It is one year since that faithful day in December 2012, when J. Javid and his team left Iranian.Com, and S. Amin took over. A picture is worth a thousand words and the one above paints a painful graph. The situation has been obvious to many users and observers, but it is still worth analyzing for the benefit of future contributors to similar websites, that depend on “user-generated” content.

The sudden drop of December 2012 can be clearly attributed to a format change from the nicely edited and organized IC (thanks to JJ) to the chaotic hodge-podge of posts and attacks under Mr. Amin’s editor-less regime. At the time, I wrote a protest letter to Amin, but he said that the old IC format was cumbersome to edit and that the revenue could not support a full-time editor. I also separately received a consistent email from JJ, stating that “editors are a dying breed”.

For 5 months the Iranian.Com was an unedited site, and as you can see from the picture above, its popularity dropped and dropped to below the x-axis! Then, Mr. Amin bit the bullet and hired (or received from NIAC) a contingent of 4 editors. The front-page quality improved dramatically and the readership briefly jumped to the pre-December 2012 levels.
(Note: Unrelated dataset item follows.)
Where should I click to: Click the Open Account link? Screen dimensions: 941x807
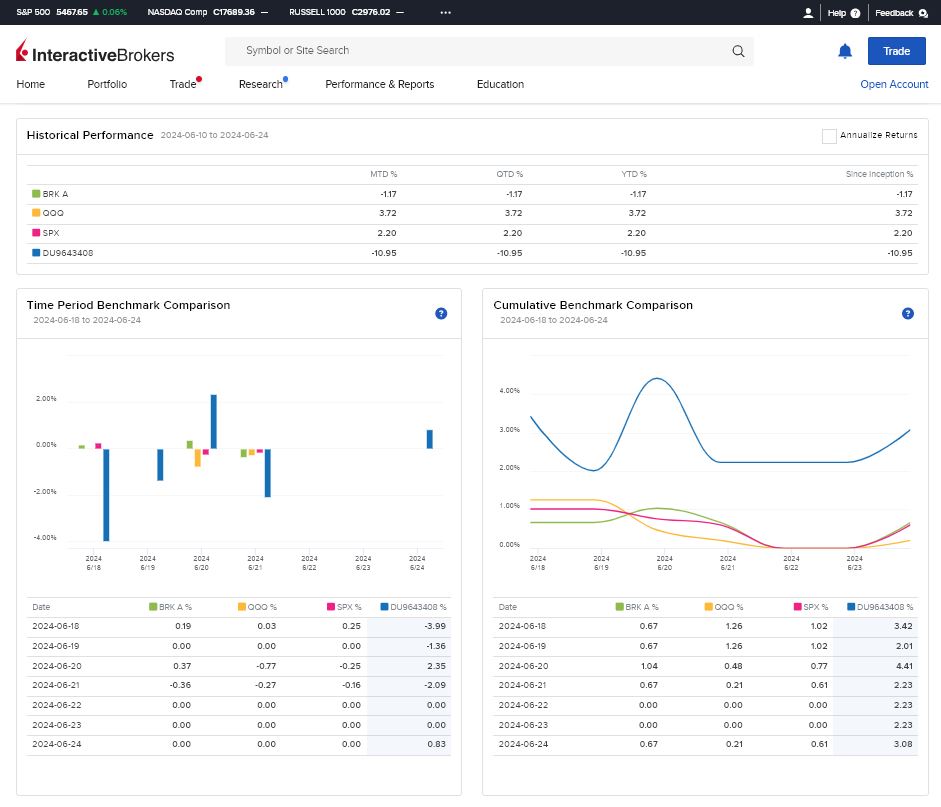[x=894, y=84]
But then, Mr. Amin and his pro-IRI editors killed the geese who were laying the golden eggs! They introduced such a suffocating system of editing on all the content (from blogs to articles to comments), that Iranian.Com went from “Nothing Is Sacred” all the way to “Everything Is Censored”! As you can see, the site’s popularity has since been dropping again to near the baseline.

Censorship is bad for free speech and worse for the business of all user-generated websites. Editing of the first-page material and selective featuring is very normal, but "approval" for blogs and comments has hurt the sense of freedom and enjoyment, as well as the business of the fallen Iranian.Com.

In conclusion, elegant editing plus freedom of expression works! Sounds simple enough, but let’s see what JJ and Amin can learn from this year of decline.